Thermoelectric generators are usually used to force a cooling action (they're found in computers for that very purpose). But like all generators, they can can be used in reverse to generate electricity when one side is exposed to heat and the other to cold.

They're not especially efficient, but let's make the trigger grip and barrel grip out of thermoelectric material, and hook those generators up to an air compressor. As long as you're running on adrenaline, the heat from your hands would be high enough against the cold interior of your gun to keep the compressor running, which would refill the canister.

Pros:

• It can run constantly.
• You're already sweating away most of your own energy.
• The act of decompression (firing a shot) cools the weapon (build the bottle into your hand grip!).

Cons:

• There's always some noise, making you a bit more of a target.
• It's slow, which means you need to think about how you're using your weapon.

Answer 8

You say carrying a lot of spare tanks is too cumbersome, but would it be doable to just carry one? This might not be actually possible (I'm no engineer), but I envision rigging the tank with some little mechanism so that when you removed it from the gun, it quietly began sucking in air and refilling itself.

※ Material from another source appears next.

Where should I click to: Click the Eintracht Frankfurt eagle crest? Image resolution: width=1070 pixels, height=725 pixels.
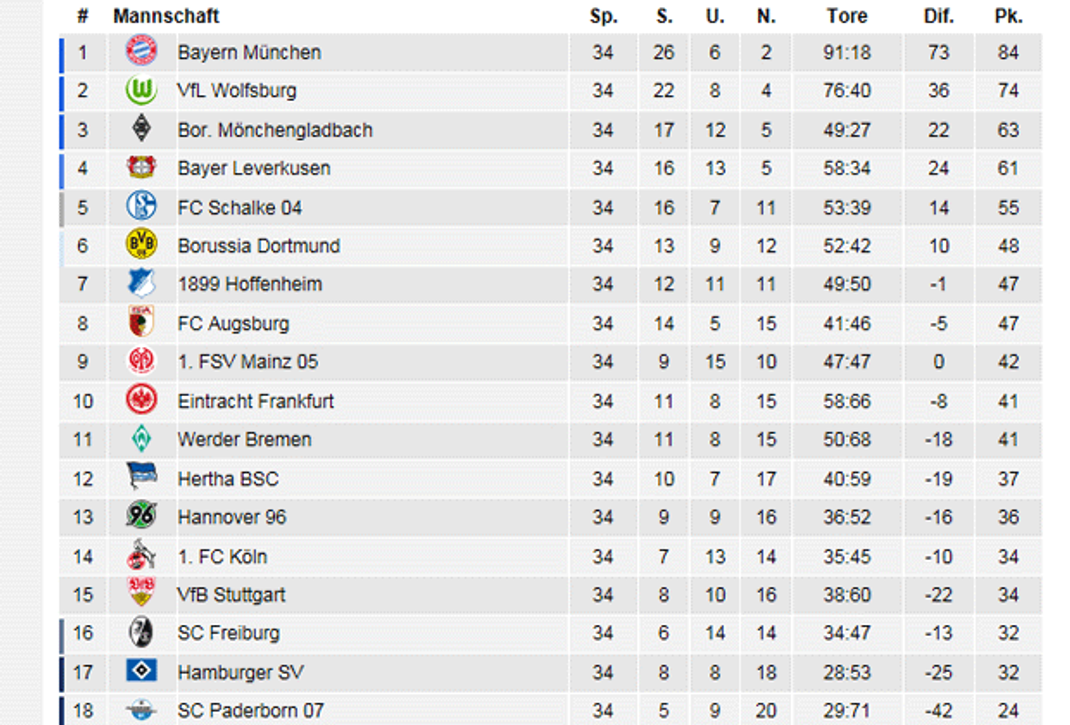tap(141, 400)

Stick it in your backpack and ignore it for a few minutes, and you have yourself a ready reload. Just keep swapping between your two tanks as necessary. If you say the tank refills itself like this, the audience likely won't question it, because it seems plausible enough, even if detailed research and design concepts were to show it was practically impossible.

Of course, the downside of this would be that if your tank takes 5 minutes to refill, and you've used up your forty shots from both tanks in less than two minutes, then you're stuck. But if you're stealthily assassinating a single target at a time, hopefully this won't happen?